Render the data below as a two-column CSV with the header text,coordinates. Give one row for each block of text and the coordinates that answer it, wrap every field in double quotes, replace line breaks inside a field with spaces, and leave out the pictures.

BEGIN Material for the task

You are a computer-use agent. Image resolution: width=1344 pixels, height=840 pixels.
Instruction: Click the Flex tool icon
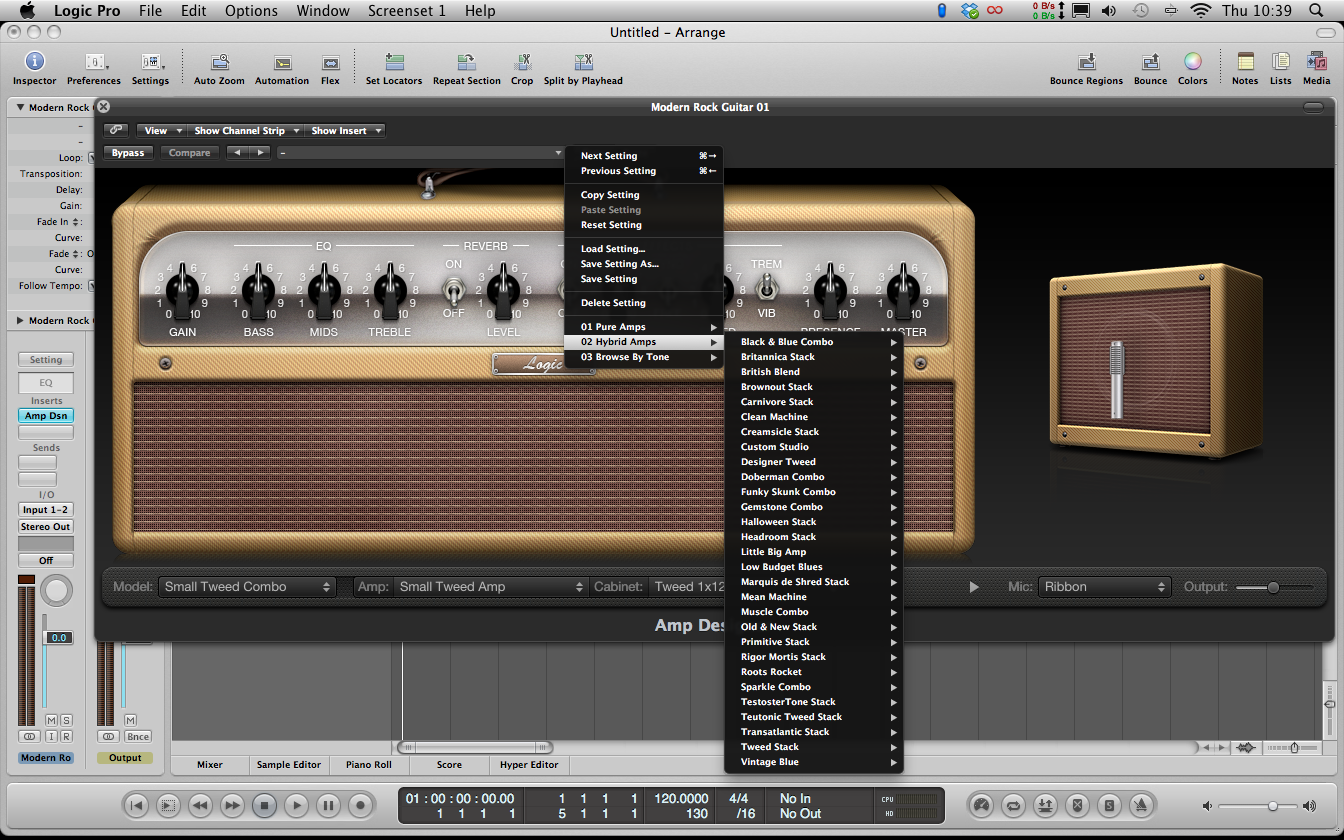(330, 62)
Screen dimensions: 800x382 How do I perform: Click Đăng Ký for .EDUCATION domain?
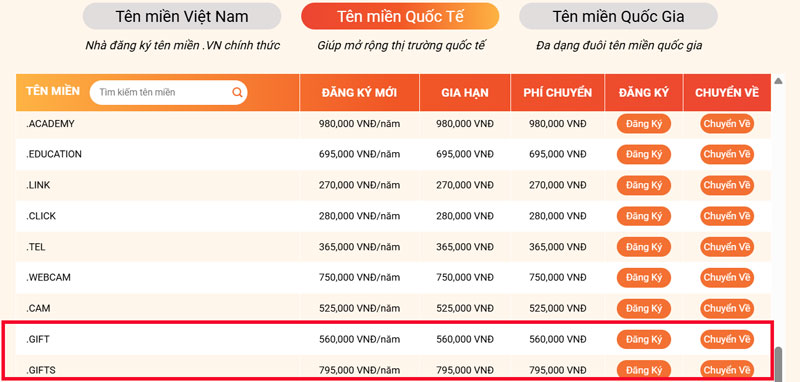[644, 155]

END Material for the task

● Completed task
text,coordinates
"You are a computer-use agent. Image resolution: width=1344 pixels, height=840 pixels. Instruction: Click the Flex tool icon","(330, 62)"
"Screen dimensions: 800x382 How do I perform: Click Đăng Ký for .EDUCATION domain?","[644, 155]"